GBARNGA, Bong – Following two weeks of intensive training in phonics, oral language development, fluency, and comprehension, Liberia Reads! has graduated teachers and administrators from several schools in Bong.
The primary school level literacy program trained staff from schools including the Gbarnga Lutheran Training Center, the Keenan Institute, Smart Kids Academy in Suakoko, and Liberty Baptist Christian School in Gbarnga.
According to Lyn Gray, country director of Liberia Reads!, the program was developed by Geri Melosh, the executive director of the American-based nonprofit, the Children’s Reading Center, Inc.
Melosh, a former Peace Corps Volunteer in Liberia, had initiated the project to provide intensive staff development for reading teachers at early grade levels (K2 through third grade).
“They have to learn about phonemic awareness and phonics – that means the sounds, understanding the different sounds, breaking them down and seeing how a sound matches up with a letter of the alphabet. Those are things that five and six-year-olds have to do to begin to read,” Gray told reporters during an interview.
She said the certified teachers can help students read more fluently with accuracy and comprehension.
Additionally, Gray said the program builds the capacity of early grade reading teachers and, consequentially, helps their students.
She added that much of the instructional materials are produced in Liberia and reflect the country’s rich culture while maintaining an international evidenced-based curricular scope.
For Jacqueline Wreh, a K2 teacher at the Keenan Institute, the training she acquired from the program has enhanced her ability to help her students understand phonics. She believes it will build their reading potential.
Wreh said she is appreciative to Liberia Reads! for the knowledge she has acquired: “The knowledge will help us to build the future of our children so that they will be able to read whatever piece of work given them.”
Melosh, who founded the program, also attended the graduation program, where she made remarks. She recounted that Liberia Reads! was first piloted at two elementary schools with four teachers and two principles in 2009/2010 school year.
She expressed excitement that the program now covers 29 schools and has trained more than 200 teachers and principals in Montserrado, Margibi, and Bong.
Melosh hailed the teachers for their commitment to the program and further encouraged them to remain dedicated to helping Liberian children build strong foundation in their early education.

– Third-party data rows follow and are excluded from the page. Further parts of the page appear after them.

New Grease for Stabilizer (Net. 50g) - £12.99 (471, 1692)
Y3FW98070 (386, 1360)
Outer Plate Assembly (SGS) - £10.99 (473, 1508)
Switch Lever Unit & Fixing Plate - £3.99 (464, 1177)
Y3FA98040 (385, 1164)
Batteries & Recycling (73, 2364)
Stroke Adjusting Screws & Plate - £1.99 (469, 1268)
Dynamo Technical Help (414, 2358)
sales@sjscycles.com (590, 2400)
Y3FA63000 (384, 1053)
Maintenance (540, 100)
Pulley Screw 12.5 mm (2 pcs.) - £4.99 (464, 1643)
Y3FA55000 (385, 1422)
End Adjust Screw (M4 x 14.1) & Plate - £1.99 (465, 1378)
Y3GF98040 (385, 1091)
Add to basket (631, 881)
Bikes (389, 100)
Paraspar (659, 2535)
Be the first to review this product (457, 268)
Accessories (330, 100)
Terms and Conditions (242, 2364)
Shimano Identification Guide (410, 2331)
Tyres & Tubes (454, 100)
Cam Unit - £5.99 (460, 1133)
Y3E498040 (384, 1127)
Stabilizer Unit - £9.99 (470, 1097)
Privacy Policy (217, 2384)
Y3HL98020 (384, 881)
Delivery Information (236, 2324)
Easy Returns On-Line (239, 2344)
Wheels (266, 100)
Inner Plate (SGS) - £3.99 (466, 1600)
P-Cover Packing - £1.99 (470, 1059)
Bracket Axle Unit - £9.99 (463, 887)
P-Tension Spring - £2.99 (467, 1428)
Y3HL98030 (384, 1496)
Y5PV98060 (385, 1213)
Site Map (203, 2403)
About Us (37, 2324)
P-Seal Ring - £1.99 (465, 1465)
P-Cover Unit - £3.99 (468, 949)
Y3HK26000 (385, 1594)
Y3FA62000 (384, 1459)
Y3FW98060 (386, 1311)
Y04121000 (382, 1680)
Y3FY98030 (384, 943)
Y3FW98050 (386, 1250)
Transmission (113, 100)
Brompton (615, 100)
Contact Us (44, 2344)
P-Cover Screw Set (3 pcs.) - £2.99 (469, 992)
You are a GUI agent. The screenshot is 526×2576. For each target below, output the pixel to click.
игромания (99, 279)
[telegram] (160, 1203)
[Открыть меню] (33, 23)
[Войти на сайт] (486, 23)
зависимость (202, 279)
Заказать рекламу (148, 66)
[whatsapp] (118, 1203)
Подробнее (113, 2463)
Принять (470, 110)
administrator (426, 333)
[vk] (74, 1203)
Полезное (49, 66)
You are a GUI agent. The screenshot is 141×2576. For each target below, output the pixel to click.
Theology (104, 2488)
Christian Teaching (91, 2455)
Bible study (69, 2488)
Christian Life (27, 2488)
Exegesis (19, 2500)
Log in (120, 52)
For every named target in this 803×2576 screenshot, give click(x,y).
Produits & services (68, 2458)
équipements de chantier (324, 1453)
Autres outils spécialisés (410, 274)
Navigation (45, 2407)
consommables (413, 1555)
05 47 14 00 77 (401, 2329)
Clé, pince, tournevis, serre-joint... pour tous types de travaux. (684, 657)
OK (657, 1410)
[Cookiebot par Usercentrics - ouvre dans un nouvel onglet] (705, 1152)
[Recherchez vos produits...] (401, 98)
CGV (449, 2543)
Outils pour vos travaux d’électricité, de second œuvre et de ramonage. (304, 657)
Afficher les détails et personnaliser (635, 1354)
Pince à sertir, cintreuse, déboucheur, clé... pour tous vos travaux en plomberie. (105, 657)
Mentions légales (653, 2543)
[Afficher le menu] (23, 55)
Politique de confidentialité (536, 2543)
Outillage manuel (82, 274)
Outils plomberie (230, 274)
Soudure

“The reason why we have students that do well is because of you,” she said. “You are the people that go in the classroom day in, day out, to perform Liberia Reads!”
She continued: “You need to be very proud to be part of Liberia Reads! You need to be determined that everything you learned, you will go and use it for the benefit of children in this country; and you need to realize you’re making a big difference in the lives of children.”
Emmanuel Velemee, another beneficiary of the training, said most schools in Liberia do not teach phonics, which he said impedes students’ abilities to effectively pronounce words.
Velemee wants the Ministry of Education to include phonics in the curriculum for learners at the early grade level and ensures that it is taught thoroughly.
“I am grateful to Liberia Reads! for giving us this opportunity to add on our knowledge. We will use it to help the children to build their phonics,” Velemee said.
Liberia Reads! is supported by the Liberia Reads Association of Literacy Educators, a Liberian NGO affiliated with the International Literacy Association.
ALE provides training, inter-school competitions, and financial support to Liberia Reads! schools.